This is a question that lawmakers in Britain are considering as an opportunity comes before the House of Commons to allow a gay monarch to have their same-sex partner recognized and their children given the right to ascendancy.
MPs are preparing to take up a wider law that would change the rules of ascendancy to allow the child of Prince William, the Duke of Cambridge, and Catherine, the Duchess of Cambridge, to take the throne whether the child is a boy or a girl. Current law would only confer a claim to the throne if the child were male.
Labour MP Paul Flinn has authored a gay-inclusive amendment, billing it as just another consideration for a change in ascendancy laws.
Flynn told Politics.co.uk, “The rules of success aren’t written by God on tablets of stone. They are changeable. Parliament will change them. If it can change one, it can change the others.”
As proposed, the amendment would officially recognize the validity of a civil partnership or same-sex marriage.

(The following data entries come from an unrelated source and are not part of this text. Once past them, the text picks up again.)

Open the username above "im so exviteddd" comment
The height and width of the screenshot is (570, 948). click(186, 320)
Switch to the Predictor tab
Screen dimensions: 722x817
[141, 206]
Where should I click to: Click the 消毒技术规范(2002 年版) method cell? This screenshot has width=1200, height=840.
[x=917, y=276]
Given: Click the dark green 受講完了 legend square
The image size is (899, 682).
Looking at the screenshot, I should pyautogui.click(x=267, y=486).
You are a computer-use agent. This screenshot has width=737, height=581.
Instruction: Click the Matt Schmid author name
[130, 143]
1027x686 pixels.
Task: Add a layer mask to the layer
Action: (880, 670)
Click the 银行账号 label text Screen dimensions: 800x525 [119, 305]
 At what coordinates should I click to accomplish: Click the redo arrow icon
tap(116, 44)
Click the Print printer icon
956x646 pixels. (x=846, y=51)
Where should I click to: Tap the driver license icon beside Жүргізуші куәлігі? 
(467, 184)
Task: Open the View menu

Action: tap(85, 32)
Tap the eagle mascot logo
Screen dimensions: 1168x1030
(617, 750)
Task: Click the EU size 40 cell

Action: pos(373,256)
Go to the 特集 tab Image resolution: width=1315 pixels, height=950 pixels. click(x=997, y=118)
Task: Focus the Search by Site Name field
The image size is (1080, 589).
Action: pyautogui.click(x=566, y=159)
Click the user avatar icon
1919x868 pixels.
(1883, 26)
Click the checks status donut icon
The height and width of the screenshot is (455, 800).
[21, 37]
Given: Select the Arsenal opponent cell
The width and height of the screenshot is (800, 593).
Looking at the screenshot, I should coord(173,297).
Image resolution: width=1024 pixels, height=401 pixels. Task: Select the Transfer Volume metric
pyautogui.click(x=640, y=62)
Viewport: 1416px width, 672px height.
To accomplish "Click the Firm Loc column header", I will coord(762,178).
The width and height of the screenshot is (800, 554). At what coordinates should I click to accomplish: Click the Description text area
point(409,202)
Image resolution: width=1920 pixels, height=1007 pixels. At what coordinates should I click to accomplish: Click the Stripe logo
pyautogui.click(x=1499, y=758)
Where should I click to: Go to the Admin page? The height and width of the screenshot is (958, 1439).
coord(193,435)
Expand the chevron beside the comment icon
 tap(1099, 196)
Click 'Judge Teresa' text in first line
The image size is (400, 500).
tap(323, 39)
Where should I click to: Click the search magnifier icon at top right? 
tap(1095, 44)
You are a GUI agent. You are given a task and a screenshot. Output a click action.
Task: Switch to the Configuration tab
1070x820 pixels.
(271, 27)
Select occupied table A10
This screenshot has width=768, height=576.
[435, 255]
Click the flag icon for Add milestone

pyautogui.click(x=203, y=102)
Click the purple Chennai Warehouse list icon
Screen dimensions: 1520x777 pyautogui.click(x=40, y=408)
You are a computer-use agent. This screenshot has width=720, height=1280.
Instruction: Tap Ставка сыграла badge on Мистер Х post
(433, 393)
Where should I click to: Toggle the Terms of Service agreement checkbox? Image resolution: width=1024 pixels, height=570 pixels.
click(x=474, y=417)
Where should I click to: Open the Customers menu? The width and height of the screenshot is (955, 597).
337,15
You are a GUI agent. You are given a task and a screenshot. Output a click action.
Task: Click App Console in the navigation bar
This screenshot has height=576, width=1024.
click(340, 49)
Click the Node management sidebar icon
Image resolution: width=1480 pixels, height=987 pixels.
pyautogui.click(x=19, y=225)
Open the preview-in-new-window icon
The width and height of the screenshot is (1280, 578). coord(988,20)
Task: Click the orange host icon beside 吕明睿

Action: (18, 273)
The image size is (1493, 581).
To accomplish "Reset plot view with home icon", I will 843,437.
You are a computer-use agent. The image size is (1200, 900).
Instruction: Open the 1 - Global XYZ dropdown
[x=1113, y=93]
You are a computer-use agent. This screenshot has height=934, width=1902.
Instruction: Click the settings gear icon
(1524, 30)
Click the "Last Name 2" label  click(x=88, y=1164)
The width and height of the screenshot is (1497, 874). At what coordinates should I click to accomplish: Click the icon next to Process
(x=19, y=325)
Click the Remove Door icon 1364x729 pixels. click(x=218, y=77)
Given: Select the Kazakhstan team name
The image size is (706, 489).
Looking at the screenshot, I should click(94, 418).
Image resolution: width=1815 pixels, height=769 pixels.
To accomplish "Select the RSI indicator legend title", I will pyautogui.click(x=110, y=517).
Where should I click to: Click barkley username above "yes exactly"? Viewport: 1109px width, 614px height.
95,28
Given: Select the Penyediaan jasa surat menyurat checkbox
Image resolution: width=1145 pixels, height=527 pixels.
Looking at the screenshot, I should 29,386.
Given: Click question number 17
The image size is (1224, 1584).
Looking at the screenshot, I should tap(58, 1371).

Crucially, and germane to the proposed law change, the amendment would then allow for the recognition for a child born to the couple through artificial insemination. Obviously the child would not share the complete history of its parents’ bloodline, so this a massive departure from tradition, which has demanded a strict observance in this regard.
However, as it currently stands, there are no moves to change the law to allow for recognition of an adopted child.
The amendment is not yet scheduled for debate as it must first be accepted by the speaker of the House of Commons — though this seems assured as the current Speaker, John Bercow, is an outspoken LGBT rights supporter.
What is perhaps doubly interesting about this amendment is that a change to allow for recognition of a same-sex consort poses a unique issue for the Church of England. This is because the British monarch is considered the Supreme Governor of the Church of England.
The Church of England has, often times bitterly, opposed a change to allow for same-sex marriage.
Were the amendment to be adopted, the Church of England would find itself facing the potential of a Supreme Governor of the Church who was in a same-sex marriage and, potentially, raising a child.
One can expect that if the amendment is allowed a House of Commons debate, religious protestation will be loud and, perhaps, even vitriolic. There is also the concern that this might have a detrimental impact on the wider marriage equality push, though the Conservative-led coalition government’s commitment to the marriage equality law it has championed has, to date, remained firm.
Interestingly, Flynn is also pushing for a referendum on the monarchy when Queen Elizabeth II dies, suggesting that as a matter of consideration the public should be given the choice of who, if anyone, should inherit the so-called royal legacy.
The royal baby is expected in July, though the exact due date has been withheld from the press.